▶ Your goal: Please find every row below that contains the word "resolution" and copy each of those rows.

▶ Supplied data:
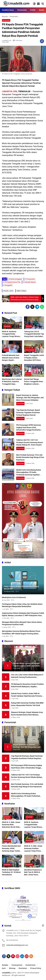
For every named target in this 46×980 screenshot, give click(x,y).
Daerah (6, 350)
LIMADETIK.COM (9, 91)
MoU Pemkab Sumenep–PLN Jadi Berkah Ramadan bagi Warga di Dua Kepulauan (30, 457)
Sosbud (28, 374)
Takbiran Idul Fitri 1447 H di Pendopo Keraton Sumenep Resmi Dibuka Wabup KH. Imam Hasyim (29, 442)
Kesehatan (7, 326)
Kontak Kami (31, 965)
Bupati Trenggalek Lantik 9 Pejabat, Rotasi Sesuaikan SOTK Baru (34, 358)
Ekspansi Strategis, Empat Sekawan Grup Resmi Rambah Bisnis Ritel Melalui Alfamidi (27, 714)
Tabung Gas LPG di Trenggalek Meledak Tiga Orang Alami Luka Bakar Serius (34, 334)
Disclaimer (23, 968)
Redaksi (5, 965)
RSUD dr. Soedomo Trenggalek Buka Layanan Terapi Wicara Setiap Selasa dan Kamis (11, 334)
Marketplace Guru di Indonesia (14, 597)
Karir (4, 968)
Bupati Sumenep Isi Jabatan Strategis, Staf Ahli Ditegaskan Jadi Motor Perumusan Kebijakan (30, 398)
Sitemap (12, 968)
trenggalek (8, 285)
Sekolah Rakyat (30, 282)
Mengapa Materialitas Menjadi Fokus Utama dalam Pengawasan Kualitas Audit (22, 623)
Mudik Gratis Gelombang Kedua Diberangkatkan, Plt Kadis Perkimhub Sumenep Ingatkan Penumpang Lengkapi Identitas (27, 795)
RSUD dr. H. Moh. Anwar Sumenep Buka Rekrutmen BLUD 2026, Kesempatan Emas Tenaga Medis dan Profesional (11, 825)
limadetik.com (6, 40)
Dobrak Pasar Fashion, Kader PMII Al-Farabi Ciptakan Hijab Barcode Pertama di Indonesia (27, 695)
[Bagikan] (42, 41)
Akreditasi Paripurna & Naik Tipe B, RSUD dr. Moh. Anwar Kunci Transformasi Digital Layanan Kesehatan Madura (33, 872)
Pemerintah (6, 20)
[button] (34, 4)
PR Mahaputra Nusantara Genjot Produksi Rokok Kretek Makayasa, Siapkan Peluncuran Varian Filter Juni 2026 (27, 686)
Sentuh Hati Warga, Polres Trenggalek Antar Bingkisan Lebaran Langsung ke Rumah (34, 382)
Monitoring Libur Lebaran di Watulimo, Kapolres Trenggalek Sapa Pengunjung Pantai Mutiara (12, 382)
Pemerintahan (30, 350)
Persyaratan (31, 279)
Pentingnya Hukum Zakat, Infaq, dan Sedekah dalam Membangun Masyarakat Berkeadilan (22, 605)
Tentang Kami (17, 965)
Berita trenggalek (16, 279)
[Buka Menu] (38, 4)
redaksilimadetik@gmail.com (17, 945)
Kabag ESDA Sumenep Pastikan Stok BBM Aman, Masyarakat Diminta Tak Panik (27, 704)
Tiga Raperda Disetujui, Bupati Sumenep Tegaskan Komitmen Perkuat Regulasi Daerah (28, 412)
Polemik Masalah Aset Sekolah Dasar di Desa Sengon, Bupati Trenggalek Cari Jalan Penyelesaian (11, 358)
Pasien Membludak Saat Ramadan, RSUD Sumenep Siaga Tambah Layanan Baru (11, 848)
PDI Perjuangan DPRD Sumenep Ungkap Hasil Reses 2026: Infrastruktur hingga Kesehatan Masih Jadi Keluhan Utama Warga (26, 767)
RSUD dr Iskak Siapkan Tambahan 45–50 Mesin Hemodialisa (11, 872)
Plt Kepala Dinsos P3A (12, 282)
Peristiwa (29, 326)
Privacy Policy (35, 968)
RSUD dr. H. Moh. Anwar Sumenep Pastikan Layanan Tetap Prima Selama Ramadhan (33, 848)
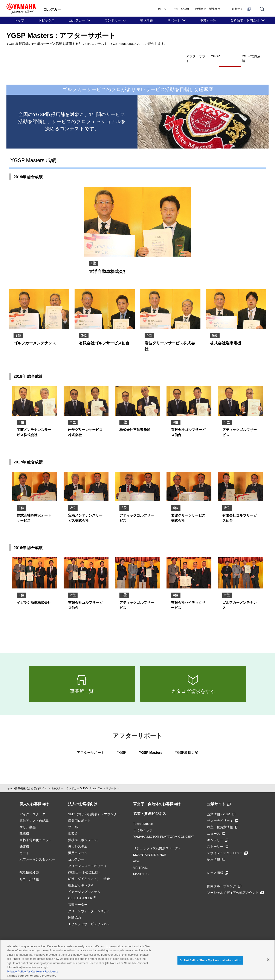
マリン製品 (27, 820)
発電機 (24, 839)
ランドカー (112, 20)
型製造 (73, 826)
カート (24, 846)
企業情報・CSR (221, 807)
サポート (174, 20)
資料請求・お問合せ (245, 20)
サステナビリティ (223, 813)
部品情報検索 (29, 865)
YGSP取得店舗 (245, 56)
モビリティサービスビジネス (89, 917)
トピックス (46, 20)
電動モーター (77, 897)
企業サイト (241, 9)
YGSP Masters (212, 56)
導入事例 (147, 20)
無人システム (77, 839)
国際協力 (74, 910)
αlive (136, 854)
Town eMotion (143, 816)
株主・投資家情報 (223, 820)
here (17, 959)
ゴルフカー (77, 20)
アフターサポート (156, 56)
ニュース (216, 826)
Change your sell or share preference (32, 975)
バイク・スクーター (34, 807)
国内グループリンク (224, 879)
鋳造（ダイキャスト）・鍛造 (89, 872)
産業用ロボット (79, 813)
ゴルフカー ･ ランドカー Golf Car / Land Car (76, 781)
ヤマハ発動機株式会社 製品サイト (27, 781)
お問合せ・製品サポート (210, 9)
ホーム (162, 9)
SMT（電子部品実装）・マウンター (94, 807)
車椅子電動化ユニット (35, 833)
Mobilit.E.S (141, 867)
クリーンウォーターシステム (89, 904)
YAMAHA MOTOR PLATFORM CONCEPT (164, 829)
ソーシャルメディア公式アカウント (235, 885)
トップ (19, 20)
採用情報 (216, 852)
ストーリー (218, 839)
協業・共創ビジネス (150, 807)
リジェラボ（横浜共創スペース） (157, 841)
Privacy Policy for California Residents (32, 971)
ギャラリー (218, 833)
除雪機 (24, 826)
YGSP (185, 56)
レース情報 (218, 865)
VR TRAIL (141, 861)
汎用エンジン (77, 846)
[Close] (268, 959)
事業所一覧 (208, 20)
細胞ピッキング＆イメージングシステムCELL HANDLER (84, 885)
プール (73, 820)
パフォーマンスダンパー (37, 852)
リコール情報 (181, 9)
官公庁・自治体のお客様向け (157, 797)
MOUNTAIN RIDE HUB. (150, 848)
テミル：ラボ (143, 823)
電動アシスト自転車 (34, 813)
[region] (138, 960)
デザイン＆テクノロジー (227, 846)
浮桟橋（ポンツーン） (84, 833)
==
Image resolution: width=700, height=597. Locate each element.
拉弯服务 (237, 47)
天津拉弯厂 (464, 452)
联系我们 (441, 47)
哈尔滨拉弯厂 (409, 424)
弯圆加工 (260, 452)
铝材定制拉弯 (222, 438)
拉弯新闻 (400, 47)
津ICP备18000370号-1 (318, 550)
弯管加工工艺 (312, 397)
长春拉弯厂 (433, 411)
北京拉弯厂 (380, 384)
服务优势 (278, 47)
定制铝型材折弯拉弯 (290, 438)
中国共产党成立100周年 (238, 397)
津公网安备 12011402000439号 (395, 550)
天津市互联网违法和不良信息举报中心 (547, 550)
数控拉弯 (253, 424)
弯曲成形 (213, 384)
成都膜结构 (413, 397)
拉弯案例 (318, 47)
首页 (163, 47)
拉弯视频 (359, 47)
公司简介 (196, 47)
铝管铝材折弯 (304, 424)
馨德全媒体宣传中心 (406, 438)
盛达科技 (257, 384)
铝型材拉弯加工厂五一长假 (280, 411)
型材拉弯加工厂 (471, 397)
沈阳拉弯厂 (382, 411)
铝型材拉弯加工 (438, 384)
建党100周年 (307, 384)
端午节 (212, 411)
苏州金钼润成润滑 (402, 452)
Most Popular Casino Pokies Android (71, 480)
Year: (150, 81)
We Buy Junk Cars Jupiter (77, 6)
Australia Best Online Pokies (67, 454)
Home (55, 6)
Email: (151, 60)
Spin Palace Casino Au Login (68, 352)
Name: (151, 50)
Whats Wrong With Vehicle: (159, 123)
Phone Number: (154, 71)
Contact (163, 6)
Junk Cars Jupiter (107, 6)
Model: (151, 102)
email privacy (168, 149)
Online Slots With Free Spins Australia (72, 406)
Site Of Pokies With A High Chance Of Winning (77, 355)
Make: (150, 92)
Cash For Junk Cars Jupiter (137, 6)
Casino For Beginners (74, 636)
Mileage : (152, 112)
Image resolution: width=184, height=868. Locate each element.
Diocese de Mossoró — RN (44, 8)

▶ Expected answer:
Image resolution: width=700, height=597. Locate each element.
Image resolution: width=184, height=868. Locate each element.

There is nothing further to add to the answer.